= GIVEN RECORDS =
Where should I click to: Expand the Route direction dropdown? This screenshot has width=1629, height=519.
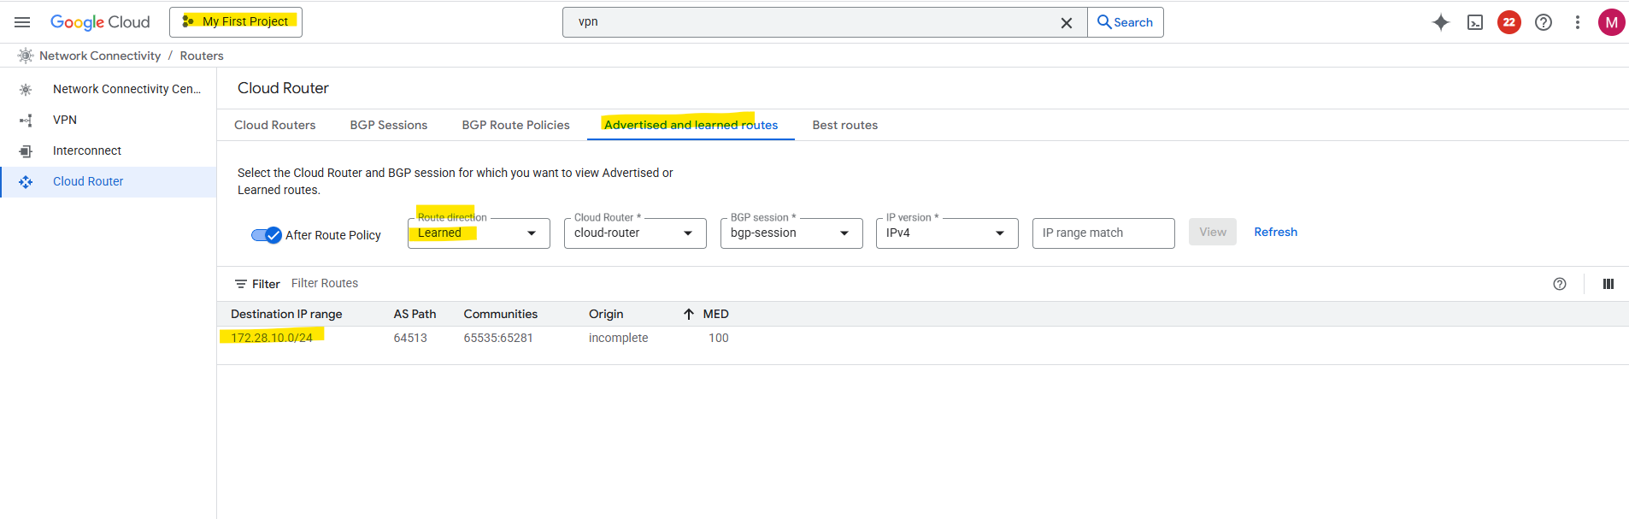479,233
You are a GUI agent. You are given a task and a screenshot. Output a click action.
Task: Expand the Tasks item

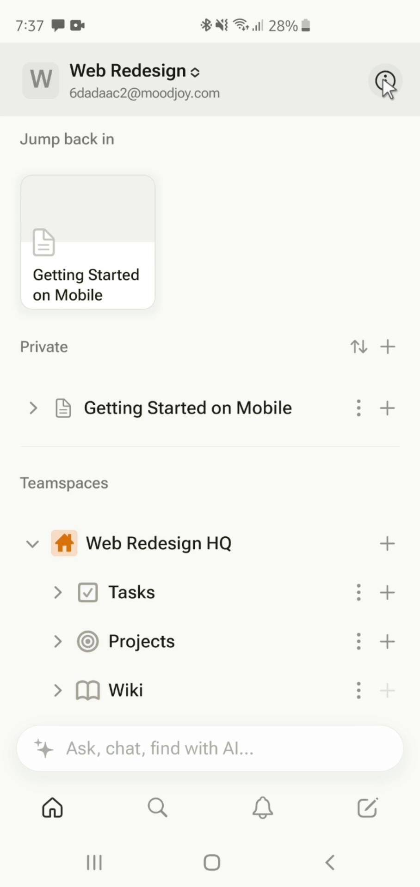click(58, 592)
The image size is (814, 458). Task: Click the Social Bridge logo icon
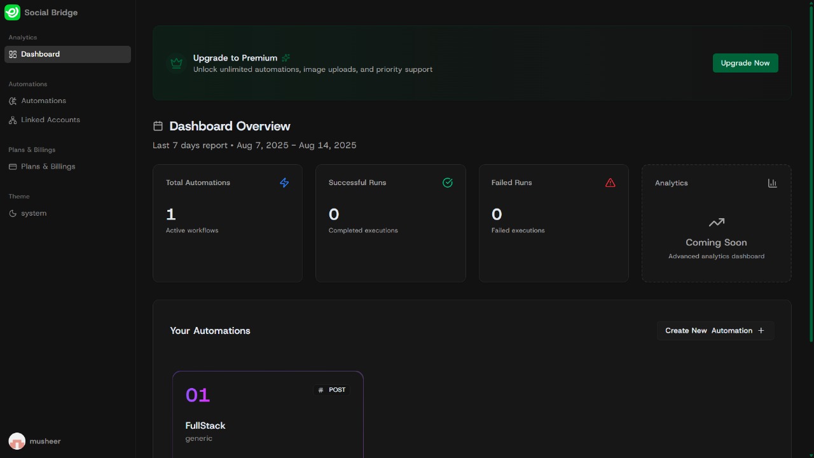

--

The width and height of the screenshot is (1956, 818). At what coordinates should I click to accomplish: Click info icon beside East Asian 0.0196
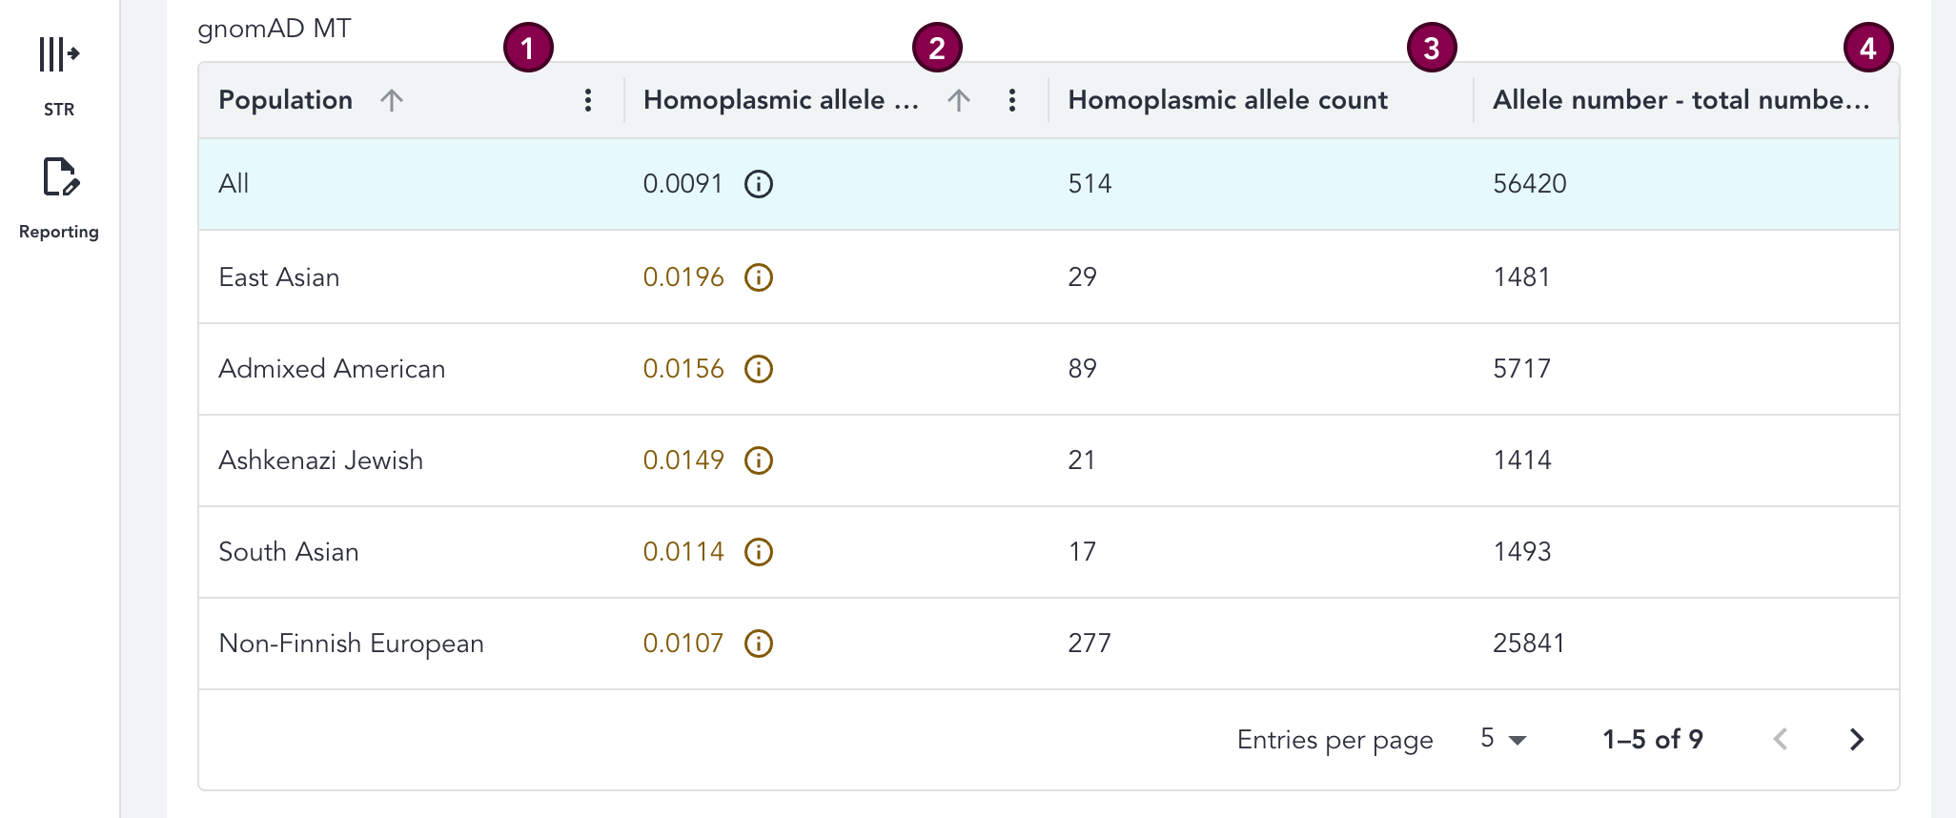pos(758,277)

* * *

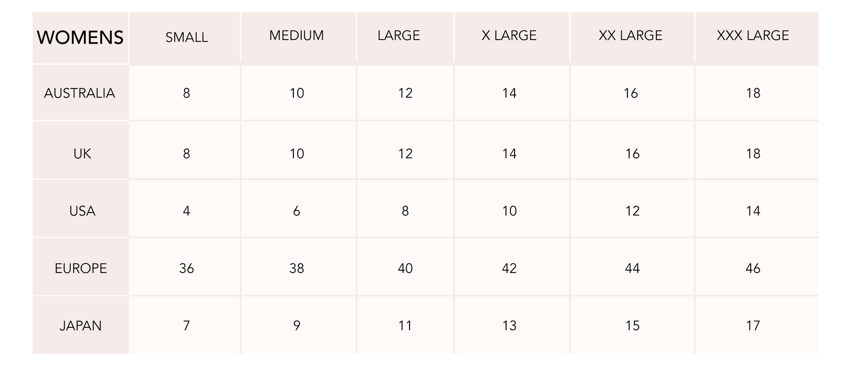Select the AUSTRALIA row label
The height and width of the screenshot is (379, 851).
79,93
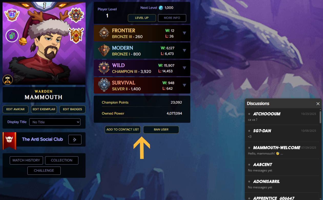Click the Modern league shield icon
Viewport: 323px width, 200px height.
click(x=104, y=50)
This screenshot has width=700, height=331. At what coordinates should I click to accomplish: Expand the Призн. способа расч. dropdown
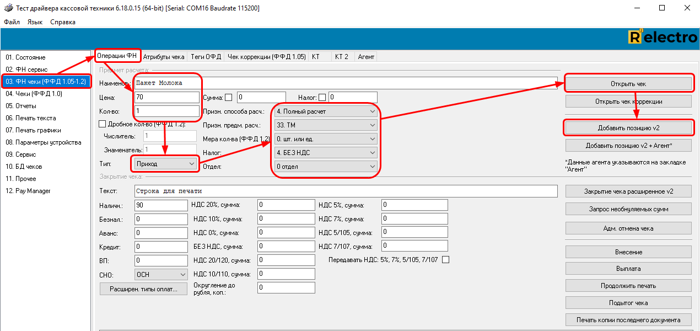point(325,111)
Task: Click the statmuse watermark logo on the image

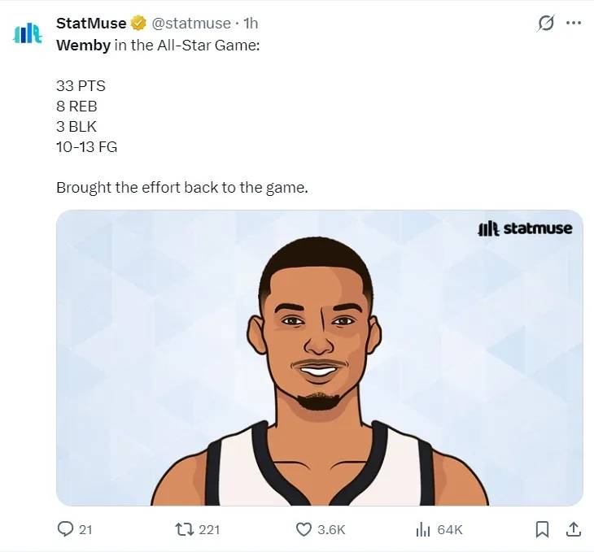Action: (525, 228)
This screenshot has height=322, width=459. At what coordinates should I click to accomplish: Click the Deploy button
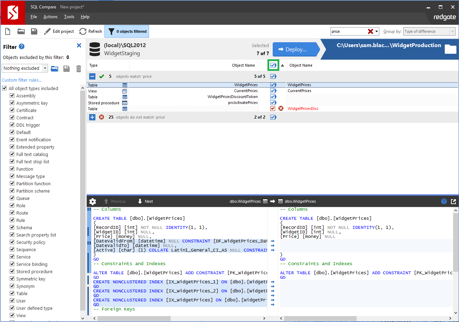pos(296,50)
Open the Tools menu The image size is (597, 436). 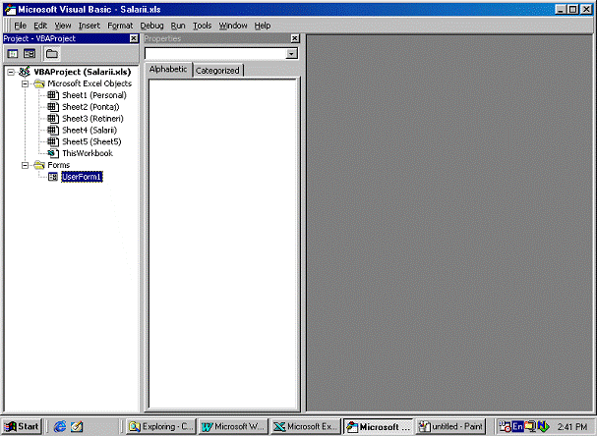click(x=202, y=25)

= WHAT YOU NEED TO DO =
Nothing but the lines from the one with "Where should I" to the one with "The image size is (814, 458)." above, both included, should be transcribed, exactly and without pictures.

= WRITTEN SOLUTION =
Where should I click to: Expand the Route direction dropdown? This screenshot has width=1629, height=519.
479,233
You are a GUI agent. You are given a task and a screenshot. Output a click action.
Task: Expand the Tasks item

click(58, 592)
The image size is (814, 458). Task: Click the Social Bridge logo icon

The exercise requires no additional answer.